§ List of tasks
a. Reproduce the stretch of the shared-hosting text from "I personally love" through "more powerful machine..".
b. Summarize the shared-hosting text in two sentences.

§ Extracted text
• • •

I personally love shared-hosting environments, because for those of us who know almost as much or more than the system administrators running the machine we are able to use a disproportionate (legally) amount of the CPU and RAM available on the system. So for example my sites would all show up fast and be able to handle more traffic than several other customers combined. Not because anything has been circumvented, but because I am able to access and utilize as much of the guaranteed 1GB of RAM that I am paying for every month, which is usually just a few bucks. The downside is that when you have corporate sites or really high-traffic sites then you are forced to move to a more powerful machine..

• • •

§ Provided data
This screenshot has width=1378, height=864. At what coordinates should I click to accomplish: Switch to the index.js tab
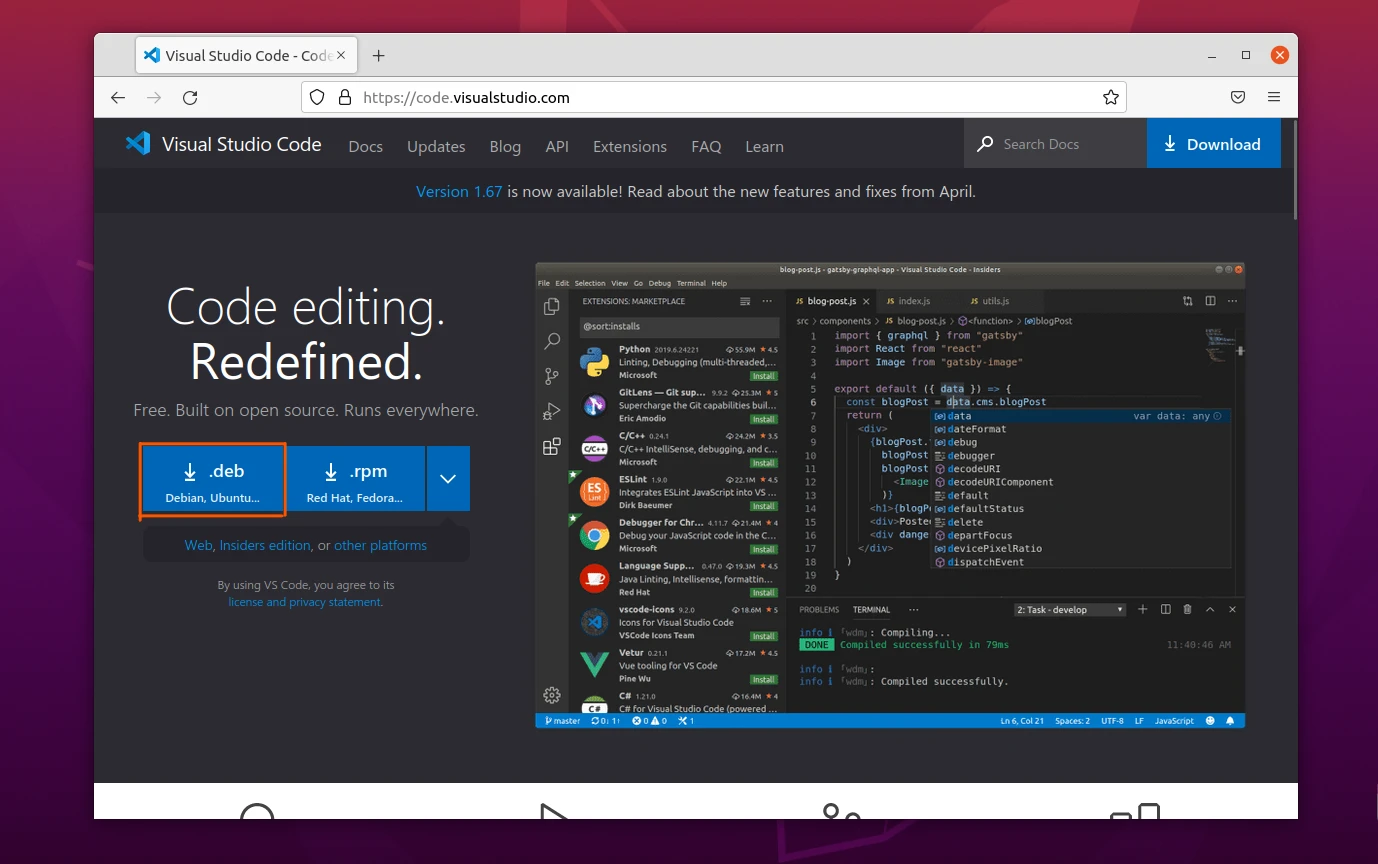(x=912, y=300)
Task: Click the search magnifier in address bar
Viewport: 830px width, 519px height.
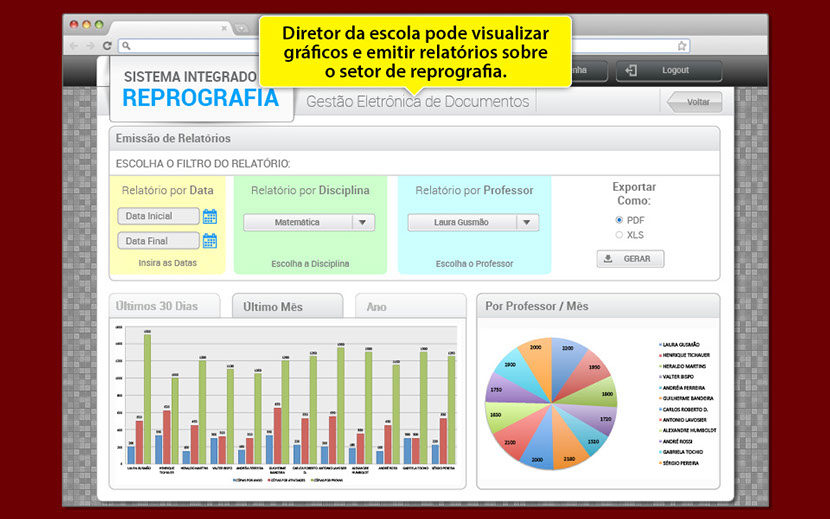Action: click(126, 46)
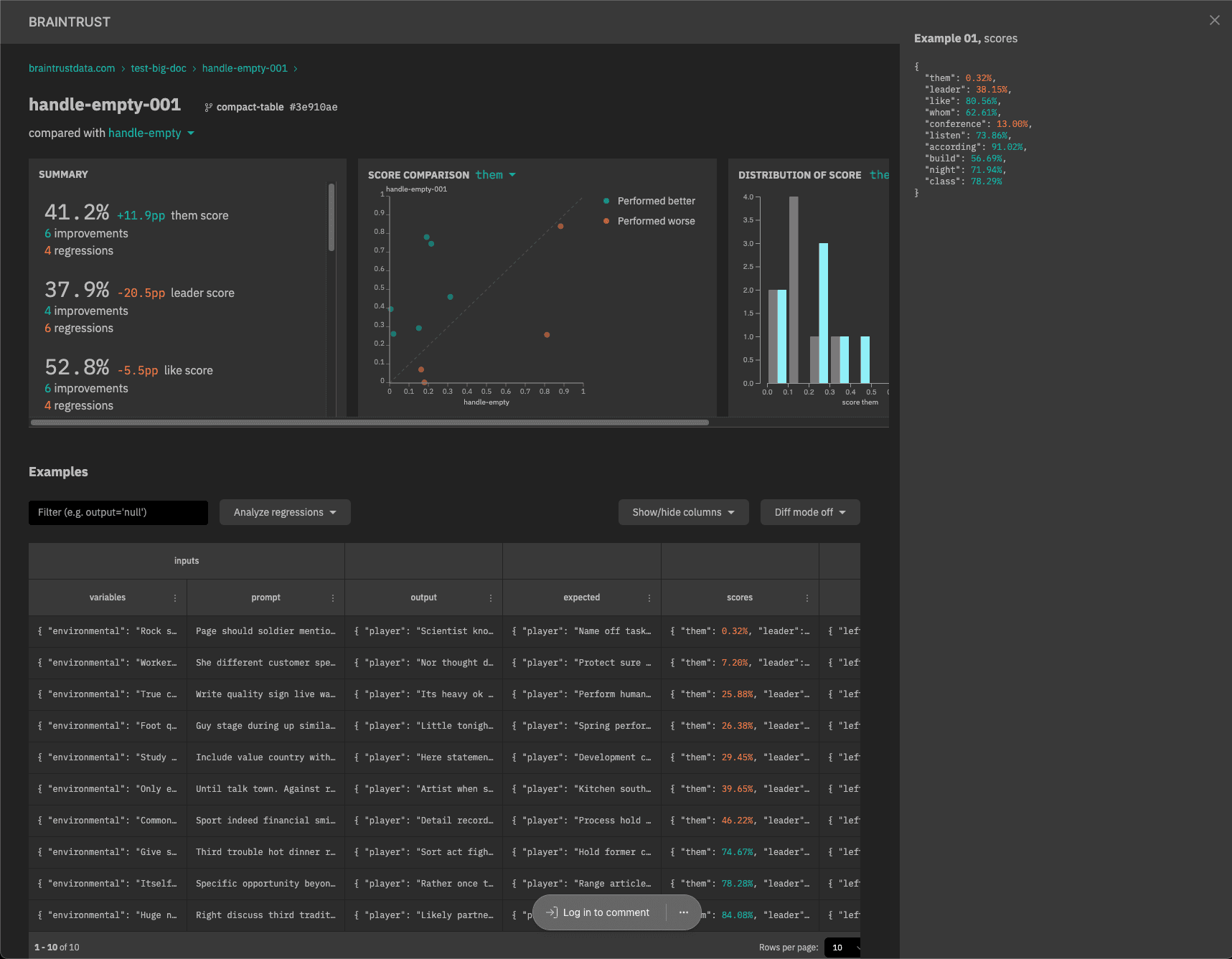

• • •

§ Solutions to the exercise
a.
I personally love shared-hosting environments, because for those of us who know almost as much or more than the system administrators running the machine we are able to use a disproportionate (legally) amount of the CPU and RAM available on the system. So for example my sites would all show up fast and be able to handle more traffic than several other customers combined. Not because anything has been circumvented, but because I am able to access and utilize as much of the guaranteed 1GB of RAM that I am paying for every month, which is usually just a few bucks. The downside is that when you have corporate sites or really high-traffic sites then you are forced to move to a more powerful machine..

b. The writer loves shared hosting because users who know as much as the system administrators can legally use a disproportionate share of the machine's CPU and RAM, fully using the guaranteed 1GB of RAM they pay a few bucks a month for, so their sites load fast and handle more traffic than several other customers combined. The downside is that corporate or really high-traffic sites force a move to a more powerful machine.